Am südlichen Ende des Tarkherpasses liegt der letzte befestigte Aussenposten des Karischen Reiches – die Festungsstadt Tarkherheim.

Gebaut vor 400 Jahren um den Tarkherpass abzusichern war Tarkherheim lange Zeit beinahe überflüssig: Erzeugt durch den Kaltfluch des Nekromanten Suphorên versperrte ein riesiger Gletscher für mehr als zwei Jahrhunderte den südlichen Ausgang des Tarkher-Passes. Die Verbindung mit den Ländern südlich des Tarkhergebirges brach vollständig ab.

Und so versank Tarkherheim langsam in der Bedeutungslosigkeit, nur einige wenige Jäger und Fallensteller nutzten die Stadt noch als Ausgangspunkt und Handelsposten.

Als aber vor 50 Jahren der Gletscher durch die kataklysmische Rebellion weitgehend abschmolz, wurde die Feste wieder stärker bemannt. Doch anstatt des blühenden Süden des Karischen Reiches fand sich jenseits des Suphorên-Gletschers nur eine unzugängliche Wildnis voller Ungeheuer.
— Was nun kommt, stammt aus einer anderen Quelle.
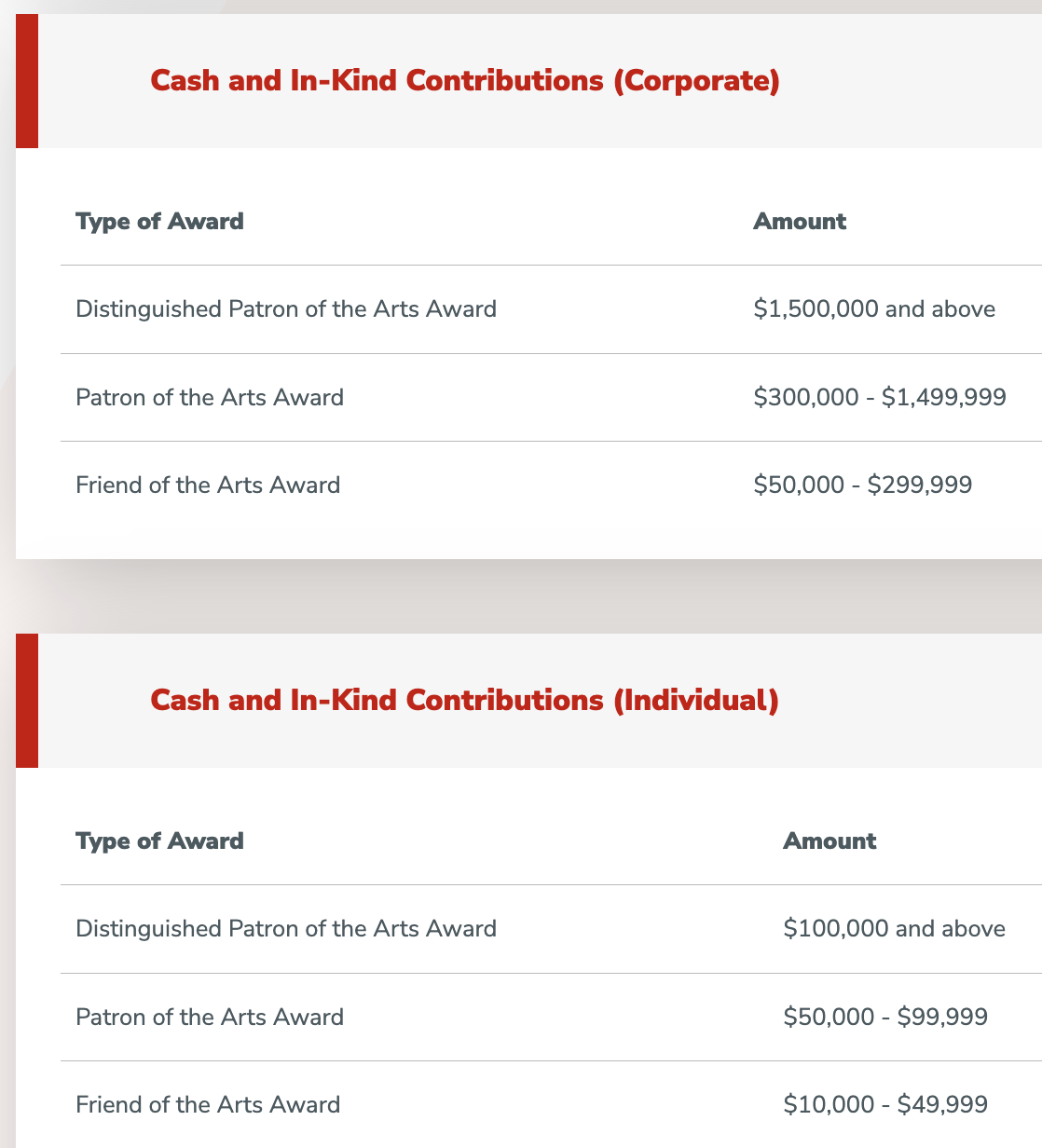Click the $300,000 - $1,499,999 amount
This screenshot has height=1148, width=1042.
(880, 398)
Was in den vergangenen 200 Jahren im Süden passierte ist ein Rätsel. Leider ist das Karische Reich immer noch geschwächt, so dass es aber wird sicherlich noch Jahrzehnte dauern, bis auch nur daran zu denken ist, eine Expedition in die wilden Südlande zu senden.
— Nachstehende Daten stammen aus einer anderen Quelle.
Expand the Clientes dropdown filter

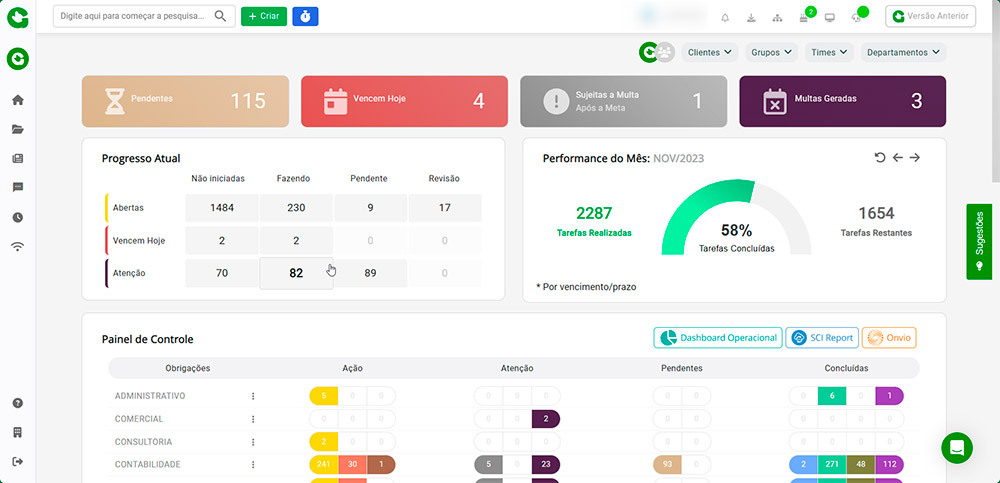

Doch für eine Handvoll Abenteurer ist die Verlockung sicherlich groß: Es gibt zwar nur vage Geschichten darüber, was sich auf der anderen Seite des Tarkherpasses befindet, ja nicht einmal verlässliche Karten über die allernächste Umgebung. Aber vor zwei Jahrhunderten gab es hier blühende Städte, reiche Tempel und Schlösser sowie bedeutende Magieschulen. Wer weiß, welche Schätze dort noch zu finden sind?